Alphen, Netherlands. 13 September. There is not much these days on the news that makes me sit up and say, “what”? However, the news that BAE Systems, Britain’s leading defence contractor, is in talks to “merge” with EADS made me sit bolt upright. The proposed “merger” is nothing of the sort. It is a straight forward take-over of BAE Systems by the French and Germans who will together own 60% of the new company. BAE Systems say the imperative is purely business, driven by the massive cuts to the UK defence budget that the British government has foisted on the armed forces. For the French and Germans the imperative is purely strategic; to make the costs of any future British departure from the EU exorbitantly high and effectively kill at birth any hope of an alternative defence Anglosphere.
A few years ago I would have fully supported such a move. In November 2010 Britain joined France at the heart of efforts to better integrate the European defence effort. Falling defence orders and defence cuts were driving up the costs of defence production and with it the cost to the taxpayer of each piece of military kit. Moreover, with Britain, France and Germany representing 88% of all defence-technological research in Europe merging the efforts of Europe’s prime contractors made for some strategic logic.
And then came the Eurozone crisis which has changed all Europe’s strategic and political relationships and shifted Britain from being one of Europe’s big powers to a high-paying, low benefit peripheral irrelevance. This deal will only make a bad situation worse. BAE Systems is not any old company.
Therefore, if PR-Meister Cameron has any political and strategic nous at all (and I am really beginning to wonder) he would understand that London needs as much strategic room for manoeuvre as possible. This is particularly important in the defence realm which for all the damage done by the accountants remains about the only ‘strategic’ card London can play in the re-ordering of European power that is taking place.
And yet, the very day European Commission President Manuel Barroso calls for more treaty changes and a federation of European states BAE Systems announces that it is seeking to tie Britain into a political Europe that Britain and the British people want no part of. The political implications of this move will not have been lost on Paris and Berlin.
Furthermore, BAE Systems has spent years making itself a player in the dominant US market. Not only would such a merger raise profound questions about BAE Systems access to US contracts, be it as a prime contractor or as a partner, the EADS takeover will raise serious doubts in the American mind as to whether Britain can any longer be trusted with sensitive defence-technological information.

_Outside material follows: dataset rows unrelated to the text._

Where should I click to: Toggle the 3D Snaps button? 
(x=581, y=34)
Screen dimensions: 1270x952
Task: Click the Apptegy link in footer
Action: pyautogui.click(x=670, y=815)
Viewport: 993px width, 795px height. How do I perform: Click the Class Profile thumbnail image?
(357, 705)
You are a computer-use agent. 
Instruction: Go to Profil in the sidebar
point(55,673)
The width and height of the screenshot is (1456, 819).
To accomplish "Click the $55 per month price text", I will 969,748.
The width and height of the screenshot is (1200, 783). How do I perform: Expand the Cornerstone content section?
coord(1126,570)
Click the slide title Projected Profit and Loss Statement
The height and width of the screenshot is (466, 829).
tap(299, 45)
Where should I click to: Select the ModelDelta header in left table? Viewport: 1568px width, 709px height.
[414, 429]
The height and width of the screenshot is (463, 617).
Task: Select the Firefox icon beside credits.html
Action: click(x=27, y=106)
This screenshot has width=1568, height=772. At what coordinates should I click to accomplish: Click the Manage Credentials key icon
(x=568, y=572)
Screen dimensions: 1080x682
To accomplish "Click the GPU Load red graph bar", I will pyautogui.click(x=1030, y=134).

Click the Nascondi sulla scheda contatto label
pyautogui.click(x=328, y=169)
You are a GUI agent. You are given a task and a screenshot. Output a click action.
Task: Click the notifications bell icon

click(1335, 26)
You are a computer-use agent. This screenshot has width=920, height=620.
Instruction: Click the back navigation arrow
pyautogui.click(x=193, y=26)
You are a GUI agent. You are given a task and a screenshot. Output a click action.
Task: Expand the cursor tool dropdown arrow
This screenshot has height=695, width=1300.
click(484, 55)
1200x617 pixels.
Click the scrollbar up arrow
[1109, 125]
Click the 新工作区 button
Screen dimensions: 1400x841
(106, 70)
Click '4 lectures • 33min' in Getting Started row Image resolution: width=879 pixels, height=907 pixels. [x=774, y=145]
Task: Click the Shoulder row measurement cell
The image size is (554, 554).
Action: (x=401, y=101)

London is making much about guarantees and ‘golden shares’ but in reality when the takeover is complete Britain will find the defence-industrial tail wagging the defence-strategic dog. The usual meally-mouthed nonsense has of course been uttered about protecting the national interest. A spokesman (who are these people?) said, “Given the nature of the companies’ activities we would of course want to ensure that the UK’s public interest was properly protected”. And yet the Government feels unable to veto this deal as it is purely of a business nature. It is not!
This is simply another example of an incompetent government that does not understand the strategic implications of its own weakness sacrificing the strategic long-term for the balance-sheet short-term. Can you imagine a French or German government being as supine? Absolutely not!
By all means deepen defence collaboration BETWEEN BAE Systems and EADS and indeed between Britain, France and Germany, as there is a long and by and large successful history of such joint ventures. However, to permit Britain’s one true defence prime contractor to be effectively taken over by a company that operates under the edict of two foreign governments who have shown themselves to be less than friendly to Britain of late is utter folly. Two governments who are spearheading a political venture that is increasingly at odds with Britain’s strategic interest. When will British governments realise that the job is not to keep foreigners happy, but to stand up for the British people and their strategic interests?
London has led Britain into the worse of all Euro-worlds. The relationship between costs and benefit of EU membership for Britain is already so distorted as to render Brussels an appalling tax on British jobs and society. Britain gets nothing from the EU; it is about to get even less.
BAE Systems is selling Britain down the Euro Drain. The British Government is letting it happen. This is a strategic error of the first magnitude - the wrong decision at the wrong time. Why am I not surprised?